By Scott Pendleton, writer of The Christian Science Monitor | The Christian Science Monitor, June 2, 1992 | Go to article overview

Direct-Marketing Firms and States Discuss Sales Tax Supreme Court's `Two-Edged' Decision Fuels Continued Negotiations. A TAXING QUESTION


Scott Pendleton, writer of The Christian Science Monitor, The Christian Science Monitor


DIRECT-marketing companies and state governments are more likely to agree on voluntary collection of sales taxes following a ruling last week by the United States Supreme Court.

"Both sides are giving ground," says Robert Levering, senior vice president for catalog issues at the Direct Marketing Association (DMA).

The ruling updates a 1967 court decision, which allowed companies that direct market in states where they have no physical presence not to collect state and local sales taxes from their customers in those states.

That exemption helped to grow direct marketing from a $2.4 billion industry back then to sales today of $183 billion just for the mail-order segment. It gave catalog companies, telemarketers, and advertisers on cable TV shopping channels a competitive edge over Main Street merchants. It permits tax revenues currently worth more than $3 billion to escape state and local governments.

Last week's ruling involved North Dakota's attempt to require sales-tax collection by Illinois-based Quill Corporation, a mail-order vendor of office products.

One part of the ruling affirmed that requiring out-of-state companies to collect sales taxes would place an undue burden on interstate commerce.

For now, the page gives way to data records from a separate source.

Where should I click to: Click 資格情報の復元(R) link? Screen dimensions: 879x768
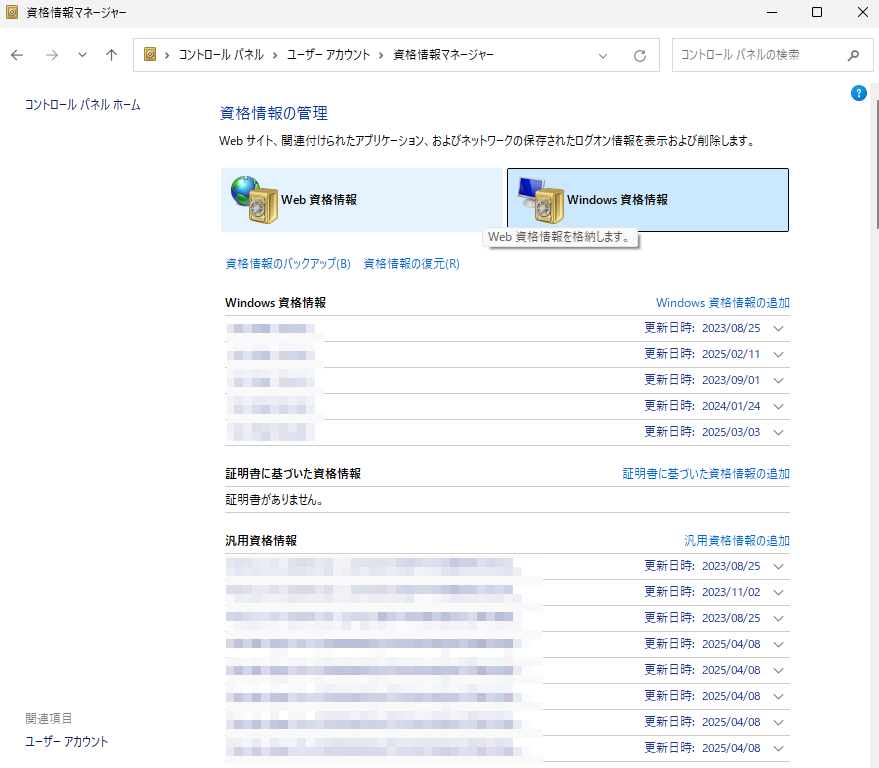pos(411,264)
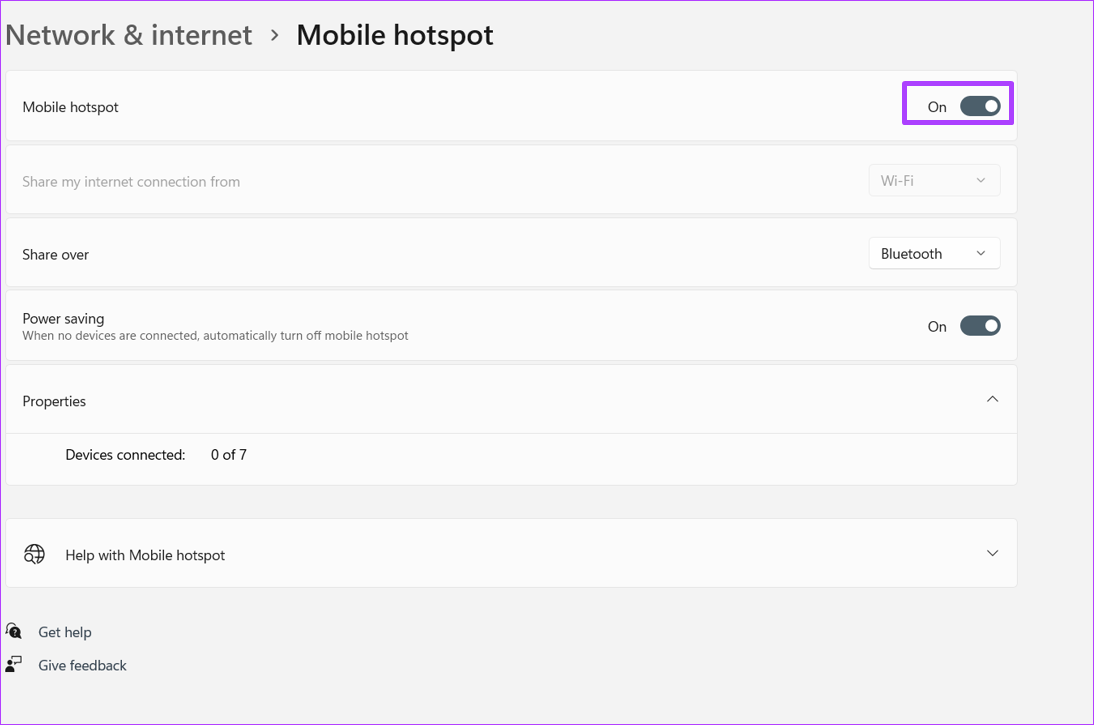Click the Devices connected count value

click(x=229, y=455)
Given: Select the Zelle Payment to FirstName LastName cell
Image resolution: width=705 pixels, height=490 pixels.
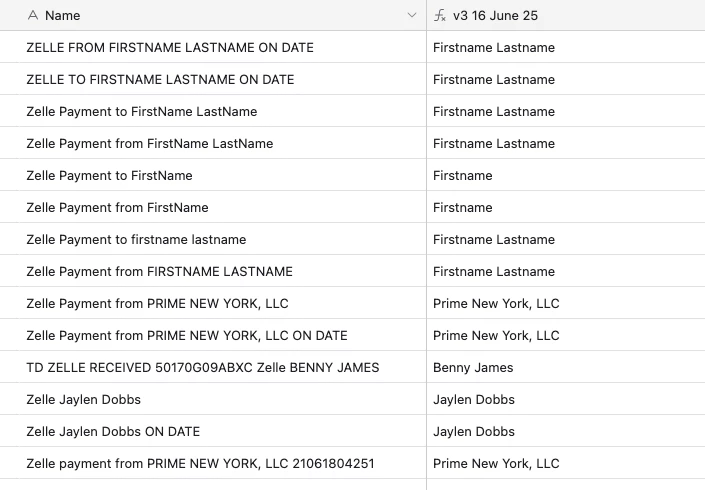Looking at the screenshot, I should [223, 111].
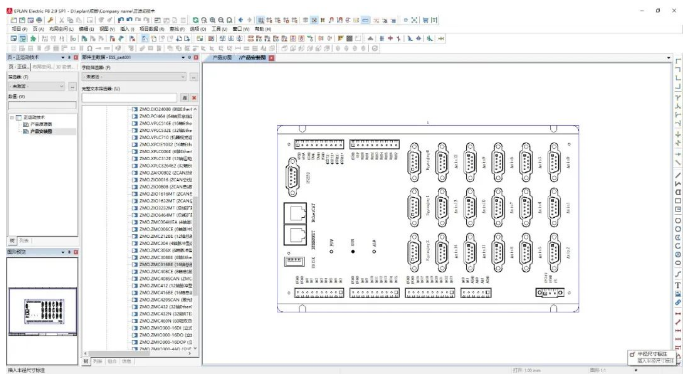Image resolution: width=691 pixels, height=383 pixels.
Task: Click the green refresh icon in toolbar
Action: (195, 20)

Mr. Levering says that DMA members wouldn't mind collecting sales taxes if it were not so complex. The US contains 6,500 tax jurisdictions, with tax rates that differ even within zip code areas. Sales tax exemptions vary from one jurisdiction to the next according to the item sold and sometimes even according to the age of the purchaser.

Even with a computer's assistance, a telephone clerk might have trouble calculating the tax properly. Catalog operations would resist filling valuable pages with tax calculation instructions for check-writing customers. All in all, collecting taxes would be six times as costly for a direct marketer as for a local retailer, Levering says.

Direct marketers also want to avoid audits by every state. Sears, Roebuck & Co. undergoes 18 to 20 audits a year and always has three auditors in its Chicago headquarters, Levering says.

In the Quill case, the high court confirmed that Congress has the power to make direct marketers collect the taxes. But don't expect that to happen soon, lobbyists for local merchants and direct marketers agree.

"Congress doesn't like this issue to begin with," says Jim Goldberg, counsel for the National Association of Retail Dealers of America (NARDA). "It's very hard to translate it into votes."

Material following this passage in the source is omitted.